In its last quarterly filing, Krispy Kreme reported net income of $11.2 million, compared with $8.3 million in the same period a year earlier. Revenue rose to $114 million, with same stores sales up 3.7 percent, a 20th consecutive quarterly increase.

Conrad Lyon, a restaurant industry consultant in Calabasas who covered Krispy Kreme as an analyst in its heyday, said Great Circle has a lot of good things going for it as it tries to expand this time around. Perhaps most important, he said, is the fact that Krispy Kreme has put a new management team in place over the last several years.

“The management team that was around in the early to mid-2000s was not an honest team,” he said. “Since then, a new team was put in place and has been running things a lot better. The new team is much more supportive (of franchisees).”

The Krispy Kreme corporate management team, led by Chief Executive James Morgan, has made some changes that Glickman said will have a positive impact on his business. About a year ago, the company began testing a smaller footprint for its stores. Now, instead of spending $2 million to open a 4,500-square-foot location, franchisees can open a 2,200-square-foot store for as little as $500,000.

“In the past we had a lot of excess capacity, which meant excess capital investment and operating expenses as well,” Glickman said. “We think the smaller factory store gives us just the right amount of capacity to meet the retail demand for the store.”

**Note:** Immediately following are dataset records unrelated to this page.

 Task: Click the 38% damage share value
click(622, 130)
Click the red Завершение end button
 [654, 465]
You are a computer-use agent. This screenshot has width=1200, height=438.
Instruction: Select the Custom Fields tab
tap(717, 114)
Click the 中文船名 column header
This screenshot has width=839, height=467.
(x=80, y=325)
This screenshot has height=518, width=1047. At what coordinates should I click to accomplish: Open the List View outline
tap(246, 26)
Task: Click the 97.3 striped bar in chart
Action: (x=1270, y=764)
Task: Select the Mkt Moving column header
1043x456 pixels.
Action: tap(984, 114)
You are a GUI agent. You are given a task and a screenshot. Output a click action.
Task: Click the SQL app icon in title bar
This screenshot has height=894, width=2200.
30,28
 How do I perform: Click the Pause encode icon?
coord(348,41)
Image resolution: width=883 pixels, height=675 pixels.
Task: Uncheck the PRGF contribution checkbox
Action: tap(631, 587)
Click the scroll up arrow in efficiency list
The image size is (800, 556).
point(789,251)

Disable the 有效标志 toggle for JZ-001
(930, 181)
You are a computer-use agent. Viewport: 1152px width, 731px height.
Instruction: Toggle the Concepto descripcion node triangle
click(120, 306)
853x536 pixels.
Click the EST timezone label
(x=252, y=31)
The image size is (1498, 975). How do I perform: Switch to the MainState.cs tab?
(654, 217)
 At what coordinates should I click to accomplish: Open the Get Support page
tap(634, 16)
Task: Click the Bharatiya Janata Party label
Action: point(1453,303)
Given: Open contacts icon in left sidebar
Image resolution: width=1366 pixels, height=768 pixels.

Lyon said Krispy Kreme has also pulled back on its wholesale efforts in recent years, which often undercut the business of franchisees.

“Now corporate, if they have a franchisee ready to open stores in a new territory where there are already wholesale operations, the company will shut down the wholesale business so the franchisee will be successful,” he said. “It’s not just a nice gesture; it’s a smart thing to do to ensure the success of the franchisee.”